Beverly Daniel Tatum
I felt called to teach about racism.

Beverly Daniel Tatum

President Emerita, Spelman College

Atlanta, GA

My career went in a different direction than I planned. I was planning on becoming a clinical psychologist, and while I did get my license and had a private practice for several years, here’s what ultimately happened:

I was writing my dissertation as part of my Ph.D. in clinical psychology while living in Santa Barbara, CA because my husband had an opportunity to work at UC Santa Barbara (UCSB). Though I was enrolled as a graduate student at the University of Michigan, I no longer had to be in Ann Arbor to complete my work. My dissertation topic was on the experiences of Black families raising children in predominantly white communities. At the same time, my husband was working as a dissertation fellow at the Center for Black Studies at UCSB and I got to know some of the faculty members who were teaching in the Black Studies department.
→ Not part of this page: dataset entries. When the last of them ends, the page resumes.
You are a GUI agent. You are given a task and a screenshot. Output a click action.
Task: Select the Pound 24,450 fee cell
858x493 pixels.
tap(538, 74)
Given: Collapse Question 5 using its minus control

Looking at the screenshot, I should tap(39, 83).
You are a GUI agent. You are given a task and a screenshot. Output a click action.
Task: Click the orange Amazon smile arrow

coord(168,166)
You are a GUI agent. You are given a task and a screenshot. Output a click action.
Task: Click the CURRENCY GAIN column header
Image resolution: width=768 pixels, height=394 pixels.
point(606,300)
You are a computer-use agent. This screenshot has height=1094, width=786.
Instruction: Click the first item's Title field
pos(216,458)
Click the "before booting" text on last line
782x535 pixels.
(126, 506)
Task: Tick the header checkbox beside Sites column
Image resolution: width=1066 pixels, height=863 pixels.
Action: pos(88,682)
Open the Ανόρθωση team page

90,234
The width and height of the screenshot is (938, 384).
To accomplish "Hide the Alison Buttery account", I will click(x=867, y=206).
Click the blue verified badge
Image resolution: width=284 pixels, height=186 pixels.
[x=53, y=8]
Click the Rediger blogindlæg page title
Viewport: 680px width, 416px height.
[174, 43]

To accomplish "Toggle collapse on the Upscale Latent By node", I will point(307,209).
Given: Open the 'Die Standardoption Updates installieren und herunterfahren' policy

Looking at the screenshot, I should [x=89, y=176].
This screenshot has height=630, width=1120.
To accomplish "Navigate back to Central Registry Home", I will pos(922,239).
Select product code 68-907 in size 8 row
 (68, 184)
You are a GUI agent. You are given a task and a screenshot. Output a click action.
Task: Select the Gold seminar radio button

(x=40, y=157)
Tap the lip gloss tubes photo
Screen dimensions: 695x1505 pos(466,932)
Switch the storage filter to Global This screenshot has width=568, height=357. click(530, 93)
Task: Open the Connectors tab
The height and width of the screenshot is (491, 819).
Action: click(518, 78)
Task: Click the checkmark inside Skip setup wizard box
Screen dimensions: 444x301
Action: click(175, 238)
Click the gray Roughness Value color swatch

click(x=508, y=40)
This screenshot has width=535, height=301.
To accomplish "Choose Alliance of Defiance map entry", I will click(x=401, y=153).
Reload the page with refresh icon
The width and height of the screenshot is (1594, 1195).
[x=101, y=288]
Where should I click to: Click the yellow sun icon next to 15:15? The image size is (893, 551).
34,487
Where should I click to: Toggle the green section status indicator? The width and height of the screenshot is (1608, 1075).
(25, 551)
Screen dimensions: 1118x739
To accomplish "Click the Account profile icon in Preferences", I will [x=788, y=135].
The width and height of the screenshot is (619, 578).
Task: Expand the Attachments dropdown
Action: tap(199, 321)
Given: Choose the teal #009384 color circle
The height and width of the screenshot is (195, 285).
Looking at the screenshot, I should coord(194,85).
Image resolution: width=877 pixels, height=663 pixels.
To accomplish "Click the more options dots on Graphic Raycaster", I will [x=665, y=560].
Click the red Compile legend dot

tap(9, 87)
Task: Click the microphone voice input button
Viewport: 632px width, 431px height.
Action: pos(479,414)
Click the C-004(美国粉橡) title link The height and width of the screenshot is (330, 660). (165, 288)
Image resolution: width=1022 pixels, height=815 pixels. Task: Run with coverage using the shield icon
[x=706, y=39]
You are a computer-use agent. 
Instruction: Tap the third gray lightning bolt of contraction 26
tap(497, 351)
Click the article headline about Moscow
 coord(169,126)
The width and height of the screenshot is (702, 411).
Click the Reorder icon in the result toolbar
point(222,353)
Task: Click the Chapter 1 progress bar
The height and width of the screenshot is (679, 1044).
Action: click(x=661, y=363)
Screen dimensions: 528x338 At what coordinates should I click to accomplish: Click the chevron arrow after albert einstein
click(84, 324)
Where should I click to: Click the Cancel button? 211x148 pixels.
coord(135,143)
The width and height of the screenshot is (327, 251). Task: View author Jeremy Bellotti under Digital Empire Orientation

When we arrived in 1979, UC Santa Barbara had about 500 faculty members and of those, maybe 10 were African American. Particularly since the Black population in the UCSB community was so small, the Black faculty went out of their way to be welcoming to us and we were often invited to their social gatherings. I became acquainted with the chair of the Black Studies department who asked me if I was interested in teaching a course on “Education and the Black Child” on a part-time basis because I had worked at the University of Michigan as a teaching assistant for my thesis advisor and my degree specialization was in clinical child psychology. I said “sure,” the course went well, and the following year they needed another course taught, this time on group exploration of racism—a course required for students majoring in Black Studies. It was a new subject area for me, but I was willing to give it a try. At the end of the course, I got surprisingly good feedback like, “This class has changed my life,” and “Why did I have to wait to be a senior in college to have these conversations?” The power of that feedback convinced me that I was being called to teach about racism, so I continued to do so.

Later, in 1989, after my family and I had moved to Massachusetts and I was teaching at Westfield State University and working in my private practice, a letter crossed my desk from Mount Holyoke College saying they were looking for a clinical psychologist with research and teaching interests in minority mental health. I saw myself in that job description. I applied and was hired as an associate professor of psychology and education, achieving tenure soon after. It was during this time at Mount Holyoke College that I started writing about how to teach about racism. One of the articles I wrote, “Talking about race, learning about racism: The application of racial identity development theory in the classroom” was published in the winter of 1992 as the lead in the Harvard Educational Review and really picked up traction. This was when my career really started taking off, and the rest is history!

Dr. Beverly Daniel Tatum, president emerita of Spelman College, is the author of Why Are All the Black Kids Sitting Together in the Cafeteria? And Other Conversations about Race. She was the 2013 recipient of the Carnegie Academic Leadership Award and the 2014 recipient of the American Psychological Association Award for Outstanding Lifetime Contributions to Psychology.